3. Results and discussion

Fig. 1(a) shows the X-ray diffraction patterns of BNKT15 films, which reveals a pure single-phase structure with no pyrochlore phases. BNKT15 films exhibit a polycrystalline perovskite structure without preferred orientations. The surface morphological features of BKNT15 films are shown in Fig. 1(b). The compact microstructures containing variable grain size with significantly reduced intergranualar porosity were observed in BKNT15 films. Thus relatively dense microstructure is beneficial to its ferroelectric properties. Fig. 1(c) presents the cross-sectional SEM image of BKNT15 films, which shows obvious layered structure. The thickness of BKNT15 films was estimated to be 680 nm. The films thickness is rather uniform throughout the length, as confirmed by several thickness measurements performed at various spots on the films. Similar results have also been observed for the other BKNT15 films.

Fig. 1 (a) Shows the X-ray diffraction patterns of BNKT15 films; (b) SEM image of BKNT15 films; (c) the cross-sectional SEM images of BKNT15 films.

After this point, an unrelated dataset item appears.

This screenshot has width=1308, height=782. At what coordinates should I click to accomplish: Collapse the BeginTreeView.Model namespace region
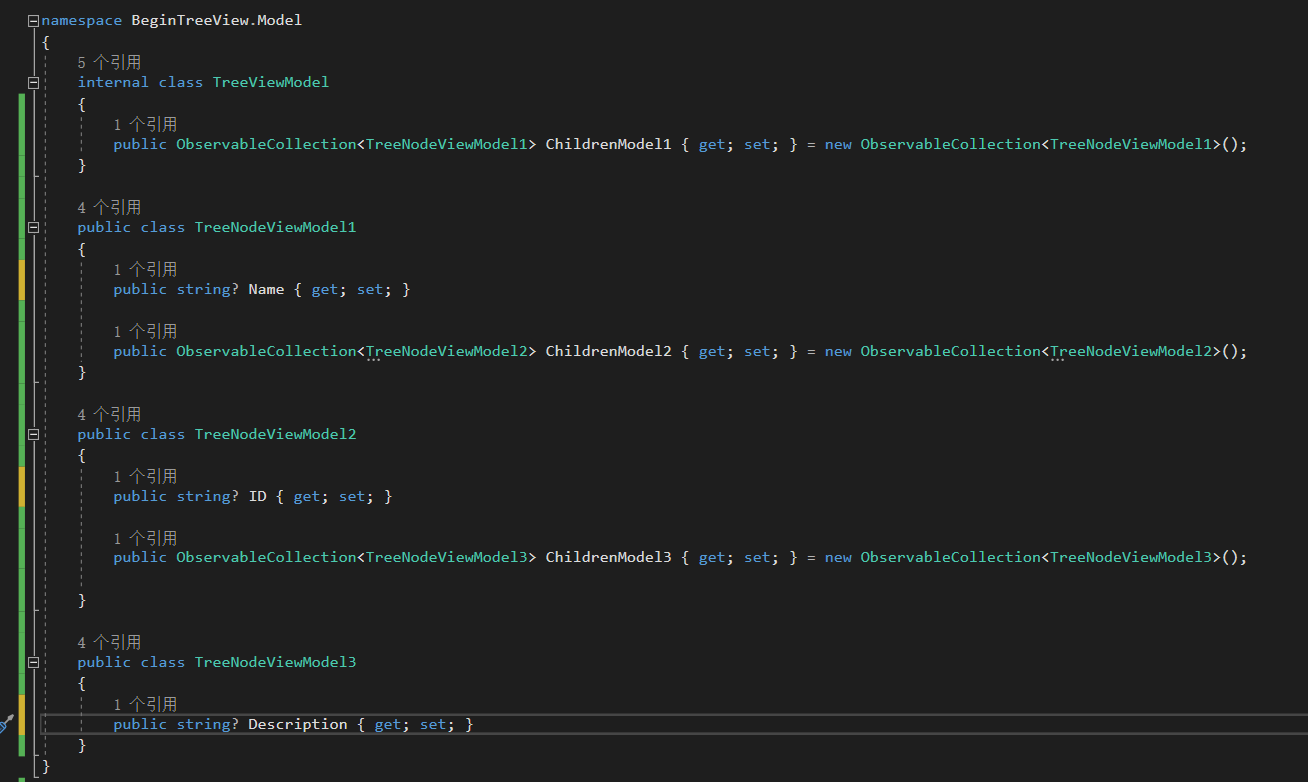click(31, 19)
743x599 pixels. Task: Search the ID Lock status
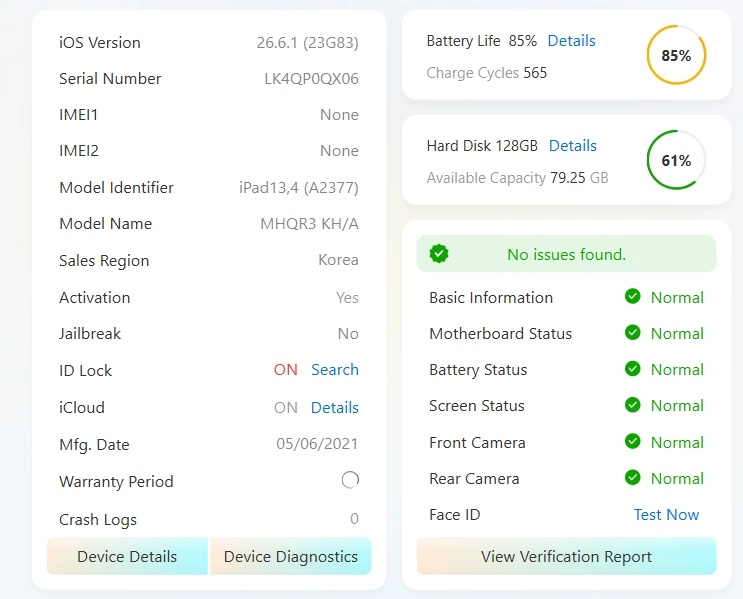[x=335, y=370]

The local polar structures and static ferroelectric domains of BKNT15 films have been imaged by means of piezoresponse force microscopy (PFM), as shown in Fig. 2. Fig. 2(a) shows the atomic force microscopy (AFM) morphologies with 1 × 1 μm² scanning area of BKNT15 films. Fig. 2(b) and (c) show the simultaneously obtained PFM amplitude and phase images of the as-grown BKNT15 films, respectively. For PFM amplitude and phase images, different colors represent different response intensities and local polarization orientations, respectively. From Fig. 2(a), it can be seen that the sample has smooth surface, distinct grain boundaries and uniform grains. The average grain size of BKNT15 films is approximately 130 nm, which is consistent with the results of SEM imaging. The PFM amplitude and phase images show that the as-prepared BKNT15 films have clear domain structures as shown in Fig. 2(b) and (c). The domain walls between two kinds of domains with different polarization are found to be presented within the same grain in all the samples due to the different polarization orientations. The domain structures of BKNT15 films also show that the domains are pinned at the ground boundaries. Combining surface topographies and domain structures, one can be observed that a great deal of domain boundaries coincide with grain boundaries, which suggests that the grain boundaries confine the shape of domain boundaries and affect the domain structures.¹³ It has been proved that the large grains possesses a polydomain configuration. However, only monodomains are found if the grain size becomes smaller.¹⁴ For the present BKNT15 films, the lager domain size and less density of the domain walls are obtained, which originates from the tensile strain enhanced by the combined effects of K and Na ions, the bigger grain size or even the misfit dislocation between the films and the substrate.¹⁵ Therefore, the ferroelectric polarization switching could be effected by the different domain wall densities in small or larger grains, the inbuilt electric field between these domain walls and the change in the strain conditions as the result of ferroelastic domain displacement/creation. At the same time, the less density of the domain walls is expected to obtain a low leakage current in BKNT15 film.¹⁶

Fig. 2 Simultaneously obtained (a) surface topography, (b) PFM amplitude, and (c) PFM phase images of the as-grown BKNT15 films; simultaneously obtained (d) surface topography, (e) PFM amplitude and (f) PFM phase images obtained after the tip poling.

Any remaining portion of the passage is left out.